This is a patch implementing builtins for an atomic exchange with full, acquire, and release memory barrier semantics. It is similar to __sync_lock_test_and_set(), but the target does not have the option of implementing a reduced functionality of only implementing a store of 1. Also, unlike __sync_lock_test_and_set(), we have all three memory barrier variants.

The compiler will fall back to a full barrier if the user requests an acquire/release and it is not available in the target. Also, if no variant is available, we will fall back to a compare and swap loop with a full barrier at the end.

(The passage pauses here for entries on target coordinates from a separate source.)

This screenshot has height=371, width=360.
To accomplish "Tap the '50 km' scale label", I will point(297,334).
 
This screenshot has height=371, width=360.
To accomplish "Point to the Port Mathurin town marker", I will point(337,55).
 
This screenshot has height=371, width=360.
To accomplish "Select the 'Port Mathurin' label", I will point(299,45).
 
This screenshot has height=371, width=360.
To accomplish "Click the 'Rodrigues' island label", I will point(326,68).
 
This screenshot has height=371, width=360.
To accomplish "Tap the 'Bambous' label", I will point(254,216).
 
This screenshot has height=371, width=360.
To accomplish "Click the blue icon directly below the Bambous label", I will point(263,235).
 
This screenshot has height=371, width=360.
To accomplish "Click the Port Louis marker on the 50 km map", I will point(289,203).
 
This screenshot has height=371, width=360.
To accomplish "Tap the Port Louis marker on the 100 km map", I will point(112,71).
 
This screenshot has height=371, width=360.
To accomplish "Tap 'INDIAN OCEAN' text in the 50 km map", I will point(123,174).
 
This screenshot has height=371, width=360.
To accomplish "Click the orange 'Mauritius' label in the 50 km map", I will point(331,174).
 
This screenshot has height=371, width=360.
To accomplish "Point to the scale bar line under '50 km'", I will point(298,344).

The real reason for this patch is to implement atomic stores in the C++ runtime library, which can currently incorrectly move prior stores past an atomic store, thus invalidating the happens-before promise for the sequentially consistent model. I am attaching the corresponding patch to libstdc++ to show how I intend to use the builtin. This is not an official submission for the C++ library bits, as I have not yet fully tested the library. I will do so separately.

In a followup patch I will be implementing acq/rel/full variants for all the __sync_* builtins which we can use for the atomic loads and for some of the OpenMP atomics Jakub has been working on.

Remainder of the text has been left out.